**WHAT IS ASKED**
Reproduce the following records line for line, without any alteration.

[Extracted records]

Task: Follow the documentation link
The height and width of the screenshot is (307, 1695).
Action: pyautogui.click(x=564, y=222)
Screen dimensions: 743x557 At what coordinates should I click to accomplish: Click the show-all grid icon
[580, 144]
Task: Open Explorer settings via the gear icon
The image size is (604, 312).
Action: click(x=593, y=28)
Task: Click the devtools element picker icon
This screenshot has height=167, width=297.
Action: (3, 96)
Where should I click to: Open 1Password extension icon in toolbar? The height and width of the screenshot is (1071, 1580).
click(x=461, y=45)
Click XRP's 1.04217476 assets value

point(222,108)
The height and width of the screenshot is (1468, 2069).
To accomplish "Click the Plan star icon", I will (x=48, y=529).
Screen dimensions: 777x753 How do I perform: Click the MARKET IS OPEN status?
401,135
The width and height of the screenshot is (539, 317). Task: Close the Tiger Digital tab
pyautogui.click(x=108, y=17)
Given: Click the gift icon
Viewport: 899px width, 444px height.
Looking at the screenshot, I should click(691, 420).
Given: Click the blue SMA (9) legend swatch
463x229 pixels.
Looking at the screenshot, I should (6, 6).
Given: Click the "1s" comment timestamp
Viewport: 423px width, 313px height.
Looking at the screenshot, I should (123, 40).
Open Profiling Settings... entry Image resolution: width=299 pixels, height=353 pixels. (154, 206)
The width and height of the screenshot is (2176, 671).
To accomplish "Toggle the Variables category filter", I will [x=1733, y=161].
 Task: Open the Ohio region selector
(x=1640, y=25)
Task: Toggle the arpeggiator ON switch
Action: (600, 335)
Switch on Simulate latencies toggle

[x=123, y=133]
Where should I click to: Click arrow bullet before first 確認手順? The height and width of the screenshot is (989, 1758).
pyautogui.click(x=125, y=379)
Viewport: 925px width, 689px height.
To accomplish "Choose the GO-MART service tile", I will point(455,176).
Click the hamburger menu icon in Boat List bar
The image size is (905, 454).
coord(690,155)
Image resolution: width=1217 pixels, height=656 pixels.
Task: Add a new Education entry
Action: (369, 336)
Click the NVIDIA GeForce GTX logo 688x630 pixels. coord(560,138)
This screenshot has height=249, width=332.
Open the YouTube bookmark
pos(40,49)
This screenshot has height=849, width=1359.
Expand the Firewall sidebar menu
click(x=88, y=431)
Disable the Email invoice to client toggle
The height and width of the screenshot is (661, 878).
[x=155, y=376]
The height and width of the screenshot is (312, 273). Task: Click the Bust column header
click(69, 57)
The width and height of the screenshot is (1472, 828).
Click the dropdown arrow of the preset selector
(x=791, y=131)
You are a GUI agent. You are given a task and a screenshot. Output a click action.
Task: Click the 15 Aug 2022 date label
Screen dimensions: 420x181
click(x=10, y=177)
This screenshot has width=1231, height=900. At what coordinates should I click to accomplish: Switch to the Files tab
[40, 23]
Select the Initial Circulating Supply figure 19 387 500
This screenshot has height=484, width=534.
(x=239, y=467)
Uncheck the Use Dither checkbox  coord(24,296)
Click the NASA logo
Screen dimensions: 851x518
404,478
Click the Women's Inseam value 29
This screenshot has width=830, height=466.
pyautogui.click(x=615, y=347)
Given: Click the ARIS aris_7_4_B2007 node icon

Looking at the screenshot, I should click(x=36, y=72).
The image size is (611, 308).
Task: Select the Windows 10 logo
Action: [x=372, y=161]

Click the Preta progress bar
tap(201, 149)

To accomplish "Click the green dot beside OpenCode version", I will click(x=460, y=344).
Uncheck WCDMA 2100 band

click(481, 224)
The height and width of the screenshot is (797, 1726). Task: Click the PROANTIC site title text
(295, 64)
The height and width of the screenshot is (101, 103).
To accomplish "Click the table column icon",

**RESULT OF THE TASK**
Task: Follow the documentation link
The height and width of the screenshot is (307, 1695).
Action: pyautogui.click(x=564, y=222)
Screen dimensions: 743x557 At what coordinates should I click to accomplish: Click the show-all grid icon
[580, 144]
Task: Open Explorer settings via the gear icon
The image size is (604, 312).
Action: click(x=593, y=28)
Task: Click the devtools element picker icon
This screenshot has height=167, width=297.
Action: (3, 96)
Where should I click to: Open 1Password extension icon in toolbar? The height and width of the screenshot is (1071, 1580).
click(x=461, y=45)
Click XRP's 1.04217476 assets value

point(222,108)
The height and width of the screenshot is (1468, 2069).
To accomplish "Click the Plan star icon", I will (x=48, y=529).
Screen dimensions: 777x753 How do I perform: Click the MARKET IS OPEN status?
401,135
The width and height of the screenshot is (539, 317). Task: Close the Tiger Digital tab
pyautogui.click(x=108, y=17)
Given: Click the gift icon
Viewport: 899px width, 444px height.
Looking at the screenshot, I should click(691, 420).
Given: Click the blue SMA (9) legend swatch
463x229 pixels.
Looking at the screenshot, I should (6, 6).
Given: Click the "1s" comment timestamp
Viewport: 423px width, 313px height.
Looking at the screenshot, I should (123, 40).
Open Profiling Settings... entry Image resolution: width=299 pixels, height=353 pixels. (154, 206)
The width and height of the screenshot is (2176, 671).
To accomplish "Toggle the Variables category filter", I will [x=1733, y=161].
 Task: Open the Ohio region selector
(x=1640, y=25)
Task: Toggle the arpeggiator ON switch
Action: (600, 335)
Switch on Simulate latencies toggle

[x=123, y=133]
Where should I click to: Click arrow bullet before first 確認手順? The height and width of the screenshot is (989, 1758).
pyautogui.click(x=125, y=379)
Viewport: 925px width, 689px height.
To accomplish "Choose the GO-MART service tile", I will point(455,176).
Click the hamburger menu icon in Boat List bar
The image size is (905, 454).
coord(690,155)
Image resolution: width=1217 pixels, height=656 pixels.
Task: Add a new Education entry
Action: (369, 336)
Click the NVIDIA GeForce GTX logo 688x630 pixels. coord(560,138)
This screenshot has height=249, width=332.
Open the YouTube bookmark
pos(40,49)
This screenshot has height=849, width=1359.
Expand the Firewall sidebar menu
click(x=88, y=431)
Disable the Email invoice to client toggle
The height and width of the screenshot is (661, 878).
[x=155, y=376]
The height and width of the screenshot is (312, 273). Task: Click the Bust column header
click(69, 57)
The width and height of the screenshot is (1472, 828).
Click the dropdown arrow of the preset selector
(x=791, y=131)
You are a GUI agent. You are given a task and a screenshot. Output a click action.
Task: Click the 15 Aug 2022 date label
Screen dimensions: 420x181
click(x=10, y=177)
This screenshot has width=1231, height=900. At what coordinates should I click to accomplish: Switch to the Files tab
[40, 23]
Select the Initial Circulating Supply figure 19 387 500
This screenshot has height=484, width=534.
(x=239, y=467)
Uncheck the Use Dither checkbox  coord(24,296)
Click the NASA logo
Screen dimensions: 851x518
404,478
Click the Women's Inseam value 29
This screenshot has width=830, height=466.
pyautogui.click(x=615, y=347)
Given: Click the ARIS aris_7_4_B2007 node icon

Looking at the screenshot, I should click(x=36, y=72).
The image size is (611, 308).
Task: Select the Windows 10 logo
Action: [x=372, y=161]

Click the Preta progress bar
tap(201, 149)

To accomplish "Click the green dot beside OpenCode version", I will click(x=460, y=344).
Uncheck WCDMA 2100 band

click(481, 224)
The height and width of the screenshot is (797, 1726). Task: Click the PROANTIC site title text
(295, 64)
The height and width of the screenshot is (101, 103).
To accomplish "Click the table column icon",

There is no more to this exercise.